§ What this task involves: Count the lines in the data below that contain the string "input", treating uppercase and lowercase as different, and give only that number.

§ Records for this exercise:
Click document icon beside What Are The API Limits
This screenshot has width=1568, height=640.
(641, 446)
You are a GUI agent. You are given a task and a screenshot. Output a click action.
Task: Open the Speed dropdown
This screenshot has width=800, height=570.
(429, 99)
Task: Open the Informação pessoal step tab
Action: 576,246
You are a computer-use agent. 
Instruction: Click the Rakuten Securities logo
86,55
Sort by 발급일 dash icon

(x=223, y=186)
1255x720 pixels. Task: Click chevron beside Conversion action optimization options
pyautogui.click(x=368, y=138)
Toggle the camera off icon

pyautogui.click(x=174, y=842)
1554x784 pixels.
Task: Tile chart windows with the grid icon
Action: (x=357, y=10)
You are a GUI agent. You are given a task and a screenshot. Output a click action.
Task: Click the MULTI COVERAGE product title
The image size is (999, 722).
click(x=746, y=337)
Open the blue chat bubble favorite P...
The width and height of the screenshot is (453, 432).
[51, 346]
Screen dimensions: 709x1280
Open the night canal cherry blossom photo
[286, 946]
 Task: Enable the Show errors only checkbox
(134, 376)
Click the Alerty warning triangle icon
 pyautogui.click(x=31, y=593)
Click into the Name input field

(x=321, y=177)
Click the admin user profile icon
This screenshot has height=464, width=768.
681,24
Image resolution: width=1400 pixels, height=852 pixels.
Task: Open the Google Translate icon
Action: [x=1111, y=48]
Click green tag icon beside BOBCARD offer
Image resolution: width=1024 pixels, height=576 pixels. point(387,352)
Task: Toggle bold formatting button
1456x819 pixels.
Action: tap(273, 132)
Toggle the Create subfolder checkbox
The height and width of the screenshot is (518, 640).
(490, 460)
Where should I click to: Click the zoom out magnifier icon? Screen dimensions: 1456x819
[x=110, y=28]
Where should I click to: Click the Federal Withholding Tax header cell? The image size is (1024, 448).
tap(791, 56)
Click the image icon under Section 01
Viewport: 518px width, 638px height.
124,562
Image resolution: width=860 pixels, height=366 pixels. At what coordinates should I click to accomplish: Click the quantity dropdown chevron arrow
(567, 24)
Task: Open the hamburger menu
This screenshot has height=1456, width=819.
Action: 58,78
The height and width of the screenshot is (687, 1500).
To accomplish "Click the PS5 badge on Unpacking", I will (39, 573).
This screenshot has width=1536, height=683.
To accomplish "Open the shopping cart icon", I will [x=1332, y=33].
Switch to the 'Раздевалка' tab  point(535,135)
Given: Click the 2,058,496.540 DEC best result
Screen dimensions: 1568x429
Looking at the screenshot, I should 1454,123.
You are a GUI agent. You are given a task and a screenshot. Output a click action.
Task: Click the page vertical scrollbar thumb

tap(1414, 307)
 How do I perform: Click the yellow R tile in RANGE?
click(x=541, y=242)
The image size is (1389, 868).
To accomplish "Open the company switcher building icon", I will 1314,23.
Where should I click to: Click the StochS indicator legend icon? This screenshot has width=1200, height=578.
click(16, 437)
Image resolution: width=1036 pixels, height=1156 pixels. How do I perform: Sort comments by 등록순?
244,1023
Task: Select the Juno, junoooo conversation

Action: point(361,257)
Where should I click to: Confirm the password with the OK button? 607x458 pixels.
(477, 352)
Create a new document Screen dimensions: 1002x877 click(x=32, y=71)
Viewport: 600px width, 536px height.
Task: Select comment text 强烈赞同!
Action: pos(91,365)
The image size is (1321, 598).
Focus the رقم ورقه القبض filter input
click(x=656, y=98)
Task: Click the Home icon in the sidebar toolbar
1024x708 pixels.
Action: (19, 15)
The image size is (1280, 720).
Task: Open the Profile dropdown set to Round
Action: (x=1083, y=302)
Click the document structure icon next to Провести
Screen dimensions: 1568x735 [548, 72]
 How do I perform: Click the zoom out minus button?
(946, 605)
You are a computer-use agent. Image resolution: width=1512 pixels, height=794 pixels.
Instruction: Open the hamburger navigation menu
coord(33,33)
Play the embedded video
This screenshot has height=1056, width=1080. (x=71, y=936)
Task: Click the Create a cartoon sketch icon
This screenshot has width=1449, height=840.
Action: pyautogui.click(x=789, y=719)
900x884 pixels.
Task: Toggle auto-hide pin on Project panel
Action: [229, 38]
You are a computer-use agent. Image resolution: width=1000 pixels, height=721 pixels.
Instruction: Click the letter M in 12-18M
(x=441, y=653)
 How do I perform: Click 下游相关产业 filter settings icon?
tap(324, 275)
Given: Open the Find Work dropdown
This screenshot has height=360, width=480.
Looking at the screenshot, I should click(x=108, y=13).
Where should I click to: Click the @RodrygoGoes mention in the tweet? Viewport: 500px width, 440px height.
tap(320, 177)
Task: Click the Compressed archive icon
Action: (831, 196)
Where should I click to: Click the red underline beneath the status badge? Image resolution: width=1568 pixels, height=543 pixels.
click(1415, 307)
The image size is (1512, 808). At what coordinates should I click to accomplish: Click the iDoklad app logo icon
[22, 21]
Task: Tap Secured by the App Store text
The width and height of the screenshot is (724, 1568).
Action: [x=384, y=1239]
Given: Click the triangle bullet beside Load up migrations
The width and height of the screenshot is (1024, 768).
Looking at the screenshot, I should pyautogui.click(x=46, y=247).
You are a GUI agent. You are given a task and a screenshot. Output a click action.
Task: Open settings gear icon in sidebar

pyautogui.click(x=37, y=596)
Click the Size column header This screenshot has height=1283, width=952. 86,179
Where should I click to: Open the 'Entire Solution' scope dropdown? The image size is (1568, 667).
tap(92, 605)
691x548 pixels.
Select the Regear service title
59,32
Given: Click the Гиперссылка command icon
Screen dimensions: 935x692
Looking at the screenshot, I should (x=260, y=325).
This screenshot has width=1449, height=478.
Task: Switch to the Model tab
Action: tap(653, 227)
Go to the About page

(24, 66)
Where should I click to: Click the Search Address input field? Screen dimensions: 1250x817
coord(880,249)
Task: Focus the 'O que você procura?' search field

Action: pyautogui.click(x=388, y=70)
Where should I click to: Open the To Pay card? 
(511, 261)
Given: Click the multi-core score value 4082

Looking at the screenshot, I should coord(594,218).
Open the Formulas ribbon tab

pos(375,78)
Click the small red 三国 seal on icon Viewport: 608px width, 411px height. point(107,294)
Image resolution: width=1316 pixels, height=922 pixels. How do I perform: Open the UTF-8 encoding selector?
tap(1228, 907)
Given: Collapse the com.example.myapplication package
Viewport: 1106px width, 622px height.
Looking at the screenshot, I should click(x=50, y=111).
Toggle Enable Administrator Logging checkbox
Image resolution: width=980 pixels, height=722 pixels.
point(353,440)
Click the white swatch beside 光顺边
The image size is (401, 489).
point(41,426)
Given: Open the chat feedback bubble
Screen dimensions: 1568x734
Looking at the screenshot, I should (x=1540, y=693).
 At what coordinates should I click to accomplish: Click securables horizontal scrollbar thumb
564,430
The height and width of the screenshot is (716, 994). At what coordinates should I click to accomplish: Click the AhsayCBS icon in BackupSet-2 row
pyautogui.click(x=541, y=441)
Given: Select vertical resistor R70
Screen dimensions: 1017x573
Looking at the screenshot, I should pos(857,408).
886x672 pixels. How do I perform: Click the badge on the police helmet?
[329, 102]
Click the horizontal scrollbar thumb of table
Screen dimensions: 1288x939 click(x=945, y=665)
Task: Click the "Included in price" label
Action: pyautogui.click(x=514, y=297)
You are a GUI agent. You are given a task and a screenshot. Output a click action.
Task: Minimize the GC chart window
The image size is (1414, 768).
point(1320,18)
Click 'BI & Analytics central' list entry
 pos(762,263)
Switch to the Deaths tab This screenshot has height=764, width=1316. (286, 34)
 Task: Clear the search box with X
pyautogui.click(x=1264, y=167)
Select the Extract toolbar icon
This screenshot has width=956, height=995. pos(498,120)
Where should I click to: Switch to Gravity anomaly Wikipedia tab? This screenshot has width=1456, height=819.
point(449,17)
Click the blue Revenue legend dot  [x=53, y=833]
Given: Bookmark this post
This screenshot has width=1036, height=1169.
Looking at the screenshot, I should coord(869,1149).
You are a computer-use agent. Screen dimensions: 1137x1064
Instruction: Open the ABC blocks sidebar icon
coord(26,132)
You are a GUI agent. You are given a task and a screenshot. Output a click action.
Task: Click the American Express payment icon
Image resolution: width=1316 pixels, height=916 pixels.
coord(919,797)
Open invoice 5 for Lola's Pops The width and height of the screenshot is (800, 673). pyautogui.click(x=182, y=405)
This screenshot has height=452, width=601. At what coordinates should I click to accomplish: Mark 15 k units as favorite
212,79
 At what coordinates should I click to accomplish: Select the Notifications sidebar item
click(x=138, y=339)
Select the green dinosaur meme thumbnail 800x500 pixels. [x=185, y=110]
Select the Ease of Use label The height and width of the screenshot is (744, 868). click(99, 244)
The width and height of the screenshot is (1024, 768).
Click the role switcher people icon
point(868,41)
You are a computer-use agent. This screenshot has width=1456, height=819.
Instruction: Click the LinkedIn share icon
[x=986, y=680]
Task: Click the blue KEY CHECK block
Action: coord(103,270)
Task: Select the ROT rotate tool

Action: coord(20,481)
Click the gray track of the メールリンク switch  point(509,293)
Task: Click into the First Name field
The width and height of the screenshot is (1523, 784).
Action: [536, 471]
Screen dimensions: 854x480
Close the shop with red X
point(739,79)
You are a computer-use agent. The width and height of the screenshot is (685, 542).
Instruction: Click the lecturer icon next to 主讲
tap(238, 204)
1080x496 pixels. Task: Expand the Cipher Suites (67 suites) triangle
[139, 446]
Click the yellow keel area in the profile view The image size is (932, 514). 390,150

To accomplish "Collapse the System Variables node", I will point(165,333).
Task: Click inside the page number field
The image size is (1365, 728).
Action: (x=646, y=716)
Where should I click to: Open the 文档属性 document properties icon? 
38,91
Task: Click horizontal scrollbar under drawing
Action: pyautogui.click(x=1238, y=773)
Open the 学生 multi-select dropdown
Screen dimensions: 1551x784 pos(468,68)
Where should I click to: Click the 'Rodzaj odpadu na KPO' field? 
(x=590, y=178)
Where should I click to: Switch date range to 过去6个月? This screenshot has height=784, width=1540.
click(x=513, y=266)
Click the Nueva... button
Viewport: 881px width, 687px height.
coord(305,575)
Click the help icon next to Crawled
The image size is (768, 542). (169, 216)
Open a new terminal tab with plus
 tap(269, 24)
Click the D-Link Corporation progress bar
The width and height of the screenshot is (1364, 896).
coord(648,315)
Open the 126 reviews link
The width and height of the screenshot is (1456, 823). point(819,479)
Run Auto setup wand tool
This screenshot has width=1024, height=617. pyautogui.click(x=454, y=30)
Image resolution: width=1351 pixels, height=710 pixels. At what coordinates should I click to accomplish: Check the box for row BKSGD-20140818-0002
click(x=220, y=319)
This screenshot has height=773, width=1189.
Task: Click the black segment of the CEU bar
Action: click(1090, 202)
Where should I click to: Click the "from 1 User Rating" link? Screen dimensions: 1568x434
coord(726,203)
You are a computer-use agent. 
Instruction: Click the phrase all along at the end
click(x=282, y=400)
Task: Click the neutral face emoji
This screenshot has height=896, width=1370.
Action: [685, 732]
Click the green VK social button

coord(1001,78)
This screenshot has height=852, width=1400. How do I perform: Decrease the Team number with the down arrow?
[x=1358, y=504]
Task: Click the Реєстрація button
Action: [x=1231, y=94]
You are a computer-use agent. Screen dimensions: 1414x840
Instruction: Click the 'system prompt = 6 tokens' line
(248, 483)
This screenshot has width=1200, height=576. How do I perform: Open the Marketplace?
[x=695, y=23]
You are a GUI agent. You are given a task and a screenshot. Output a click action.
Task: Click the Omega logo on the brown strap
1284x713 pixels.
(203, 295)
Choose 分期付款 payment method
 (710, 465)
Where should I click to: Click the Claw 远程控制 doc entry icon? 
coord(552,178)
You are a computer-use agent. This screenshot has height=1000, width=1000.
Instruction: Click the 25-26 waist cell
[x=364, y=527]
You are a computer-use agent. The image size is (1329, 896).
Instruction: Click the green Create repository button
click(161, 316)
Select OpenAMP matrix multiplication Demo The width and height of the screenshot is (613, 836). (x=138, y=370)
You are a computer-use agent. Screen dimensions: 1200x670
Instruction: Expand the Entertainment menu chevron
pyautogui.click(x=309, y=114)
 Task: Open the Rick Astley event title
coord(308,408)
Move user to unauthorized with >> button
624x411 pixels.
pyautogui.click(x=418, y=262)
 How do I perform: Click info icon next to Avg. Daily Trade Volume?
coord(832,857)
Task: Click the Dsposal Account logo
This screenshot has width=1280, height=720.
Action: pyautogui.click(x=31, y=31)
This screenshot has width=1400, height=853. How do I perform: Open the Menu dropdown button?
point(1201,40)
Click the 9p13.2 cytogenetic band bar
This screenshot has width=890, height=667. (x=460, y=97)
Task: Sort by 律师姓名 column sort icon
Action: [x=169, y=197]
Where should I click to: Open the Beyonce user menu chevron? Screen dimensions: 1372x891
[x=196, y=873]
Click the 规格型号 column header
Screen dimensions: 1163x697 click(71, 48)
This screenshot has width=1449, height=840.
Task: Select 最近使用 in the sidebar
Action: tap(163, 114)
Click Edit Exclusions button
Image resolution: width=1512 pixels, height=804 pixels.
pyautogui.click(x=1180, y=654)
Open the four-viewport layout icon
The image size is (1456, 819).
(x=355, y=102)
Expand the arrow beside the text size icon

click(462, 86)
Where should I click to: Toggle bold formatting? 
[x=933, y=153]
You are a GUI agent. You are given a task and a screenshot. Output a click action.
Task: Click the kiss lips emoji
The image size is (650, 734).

§ The completed task: 3